No verified public proof-of-concept code is available at the time of publication. See the cURL CVE-2026-8924 Documentation and the HackerOne Report #3733905 for authoritative technical details.
Detection Methods for CVE-2026-8924
Indicators of Compromise
- Cookies present in curl cookie jars (cookies.txt, -c/-b output) with domain attributes matching public suffixes such as .com, .co.uk, or .org.
- Outbound HTTP requests from automation hosts carrying identical Cookie headers to unrelated third-party domains.
- Set-Cookie response headers from untrusted origins containing malformed or unusual domain attributes.
Detection Strategies
- Inventory all systems running curl or applications linked against libcurl and compare versions against the fixed release listed in the vendor advisory.
- Inspect stored cookie jars used by CI runners, scrapers, and API clients for entries with abnormally broad domain scopes.
- Add web proxy or egress inspection rules that flag Set-Cookie headers whose domain attribute resolves to a Public Suffix List entry.
Monitoring Recommendations
- Log and review curl invocations that use persistent cookie jars (--cookie-jar) in shared automation environments.
- Monitor outbound traffic from build agents for cookie reuse across unrelated hostnames.
- Alert on curl version fingerprints in User-Agent strings that indicate unpatched builds still in production use.
How to Mitigate CVE-2026-8924
Immediate Actions Required
- Upgrade curl and libcurl to the fixed version identified in the cURL CVE-2026-8924 Documentation.
- Rebuild and redeploy any statically linked applications or container images that bundle libcurl.
- Purge existing cookie jars used by automation, scrapers, and CI pipelines to eliminate any injected super cookies.
Patch Information
The curl project has published an advisory at curl.se/docs/CVE-2026-8924.html with the fixed release information and machine-readable metadata available in the CVE JSON details.
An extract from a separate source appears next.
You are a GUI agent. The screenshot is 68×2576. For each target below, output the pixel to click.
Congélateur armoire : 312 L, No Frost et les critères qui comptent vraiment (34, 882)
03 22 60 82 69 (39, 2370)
Distribution maintainers typically ship backported patches; consult vendor package repositories for the curl update corresponding to your operating system.
Workarounds
- Avoid using persistent cookie jars (-b/-c) with untrusted HTTP servers until the patch is applied.
- Run curl with --cookie "" or without cookie storage flags in workflows that touch untrusted origins.
- Isolate automation that must communicate with untrusted endpoints so their cookie state cannot leak to production services.
# Verify installed curl version and upgrade on Debian/Ubuntu
curl --version
sudo apt-get update && sudo apt-get install --only-upgrade curl libcurl4
# Verify installed curl version and upgrade on RHEL/Rocky/Alma
curl --version
sudo dnf upgrade curl libcurl
# Purge any existing cookie jars used by automation
find / -name 'cookies.txt' -type f -print -delete 2>/dev/null
Disclaimer: This content was generated using AI. While we strive for accuracy, please verify critical information with official sources.